This was an exhibition that paired art and science together, under the umbrella topic of addiction. It was held at Pullman Yards in Atlanta, Georgia.
Working with close to twenty artists from all around the globe, I helped create a design system for this exhibition with the curatorial staff at Emory University, who hosted the exhibition.
The staff created four themes within the exhibition: euphoria, speed of life, beyond control, and harm to hope. Each topic, and the artwork it was paired with, addressed addiction in a different way, and I wanted the exhibit label to show as much. I took the classic label shape and turned it on its head for this show.
For the euphoria theme, the yellow label, I wanted the label to look like a smile. These exhibits dealt with the effect of dopamine on the brain when one is addicted to something that makes them happy.
Speed of life, the blue label, took the standard label shape and gave it a little bit of visual movement. It represented the way technology has made our life feel so chaotic and a little bit too much at times.
Beyond control, the orange label, was what happens to someone when they are beyond their limit. That label shape looked like a cliff, someone teetering on the edge of safety and destruction.

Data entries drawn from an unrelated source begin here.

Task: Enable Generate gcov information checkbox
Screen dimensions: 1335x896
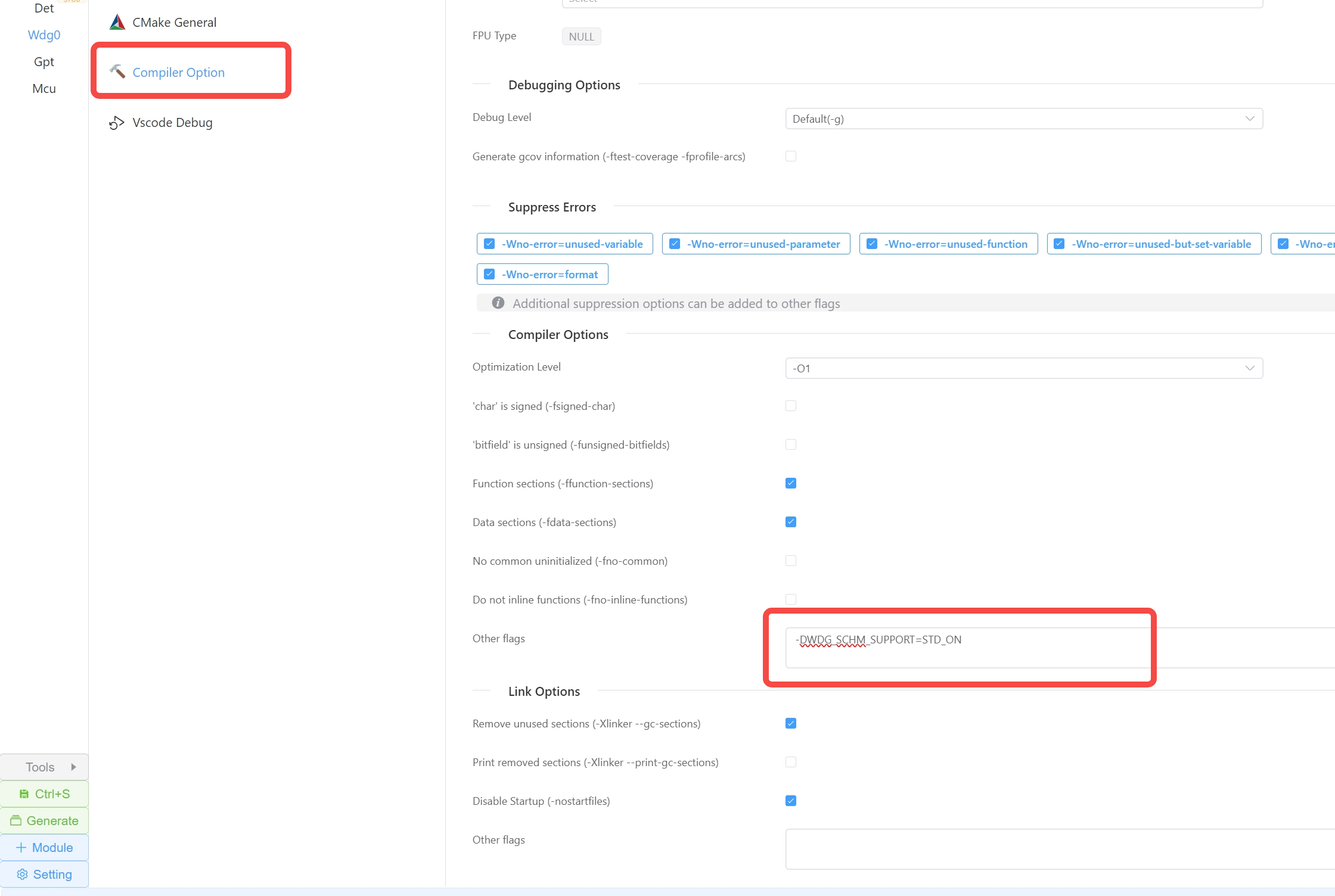Action: coord(791,157)
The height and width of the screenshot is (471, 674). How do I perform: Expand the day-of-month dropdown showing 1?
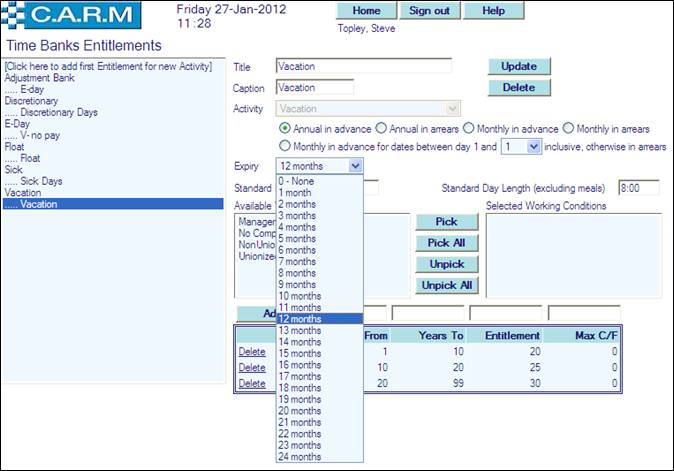(533, 146)
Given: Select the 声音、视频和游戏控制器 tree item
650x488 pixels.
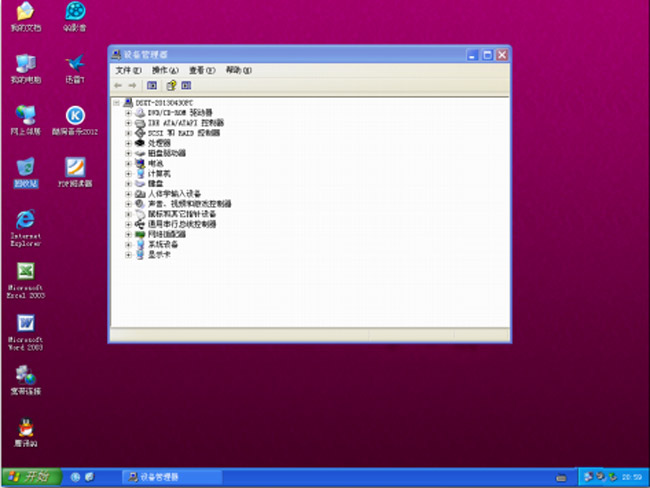Looking at the screenshot, I should click(189, 204).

Harm to hope, the red label, was a combination of all three of the past label shapes, but also slightly altered to become its own shape. That theme, and its coexisting artworks, was the final theme of exhibition and marked the exit way, so the label shape became the culmination of all that came before it. Metaphorically, and graphically, the shape ended up as a battered shape, a person who had been through it all, and who is still managing to find happiness at the end. They came through the harm, and ended up hopeful, just as the exhibition did.